[Page extract]
= = = = = = =

In some villages in Isan, the curse runs through families for generations. A grandmother dies and her granddaughter wakes the next night with a pulling sensation at the base of her skull, as though something behind her eyes is trying to leave. She does not know yet what she is. She will learn.

The Separation

At nightfall - not immediately at sunset, but later, when the village is quiet and the monks have finished evening chanting - the woman sits in her house and feels the change begin. Her head lifts. Not quickly. It rises from the neck the way steam rises from a pot, slow and vertical. Beneath her jaw, hanging in the dark air, come the organs: windpipe, esophagus, stomach, loops of intestine, the red wet mass of liver and lungs. They glow. A faint bioluminescent green or reddish light clings to the viscera as the head floats upward and out through the window or through a gap in the roof.

The body remains behind, seated or lying down, headless, waiting. It does not move. It does not decay. It simply waits, the neck stump open to the air like a bowl.

The head flies. It is hungry.

What the Krasue Eats

A Phi Krasue feeds on what is foul and what is raw. Offal. Carrion. The blood of chickens killed in the night. Feces. The afterbirth of cattle and buffalo. In the worst tellings - the ones mothers use to frighten daughters who stay out too late - the Krasue feeds on the blood and placenta of pregnant women, hovering outside the house and extending a long, impossibly thin tongue through cracks in the floorboards to reach the woman in labor below.

= = = = = = =

[Questions]
#1 In the Krasue passage, what does the body do after the head leaves it?
#2 Reproduce the Krasue passage word for word, starting at "The body remains" and ending at "It is hungry.".

Stored data entries:

= = = = = = =

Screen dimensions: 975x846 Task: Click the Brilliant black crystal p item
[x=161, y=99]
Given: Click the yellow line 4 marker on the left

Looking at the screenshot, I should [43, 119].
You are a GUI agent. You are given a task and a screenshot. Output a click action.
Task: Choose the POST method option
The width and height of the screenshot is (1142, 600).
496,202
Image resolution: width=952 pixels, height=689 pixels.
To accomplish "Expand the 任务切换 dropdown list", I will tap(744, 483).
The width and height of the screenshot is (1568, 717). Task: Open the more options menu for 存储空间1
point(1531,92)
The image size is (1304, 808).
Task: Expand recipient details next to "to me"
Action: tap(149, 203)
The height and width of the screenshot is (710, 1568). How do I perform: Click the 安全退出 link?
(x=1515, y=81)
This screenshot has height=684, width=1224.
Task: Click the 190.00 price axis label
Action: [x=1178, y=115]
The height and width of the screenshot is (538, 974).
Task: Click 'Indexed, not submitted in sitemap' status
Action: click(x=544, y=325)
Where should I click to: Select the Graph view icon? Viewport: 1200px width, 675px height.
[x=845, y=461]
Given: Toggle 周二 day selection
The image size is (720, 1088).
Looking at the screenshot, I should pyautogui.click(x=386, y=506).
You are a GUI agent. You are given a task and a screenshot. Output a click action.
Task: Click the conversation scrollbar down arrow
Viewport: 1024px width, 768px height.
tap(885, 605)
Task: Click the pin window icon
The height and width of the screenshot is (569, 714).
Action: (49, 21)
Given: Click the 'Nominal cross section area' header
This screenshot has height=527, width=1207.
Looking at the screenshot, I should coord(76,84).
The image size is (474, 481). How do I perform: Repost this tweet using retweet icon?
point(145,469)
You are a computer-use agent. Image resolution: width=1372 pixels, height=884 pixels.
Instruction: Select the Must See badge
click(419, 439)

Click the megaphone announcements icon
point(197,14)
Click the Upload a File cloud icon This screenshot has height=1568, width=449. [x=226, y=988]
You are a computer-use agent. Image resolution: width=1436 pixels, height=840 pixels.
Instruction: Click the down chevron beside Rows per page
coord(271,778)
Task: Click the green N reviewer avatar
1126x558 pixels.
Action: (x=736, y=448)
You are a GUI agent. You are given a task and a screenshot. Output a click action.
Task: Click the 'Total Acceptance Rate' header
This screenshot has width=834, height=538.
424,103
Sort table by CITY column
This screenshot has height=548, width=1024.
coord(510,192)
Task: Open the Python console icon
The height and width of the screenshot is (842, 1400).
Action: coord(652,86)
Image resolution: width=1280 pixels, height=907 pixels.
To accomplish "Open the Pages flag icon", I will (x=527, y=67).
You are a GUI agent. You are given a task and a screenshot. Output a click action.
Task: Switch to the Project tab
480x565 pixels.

= = = = = = =

[Task-by-task results]
#1 It stays behind, seated or lying down and headless, and waits without moving or decaying.

#2
The body remains behind, seated or lying down, headless, waiting. It does not move. It does not decay. It simply waits, the neck stump open to the air like a bowl.

The head flies. It is hungry.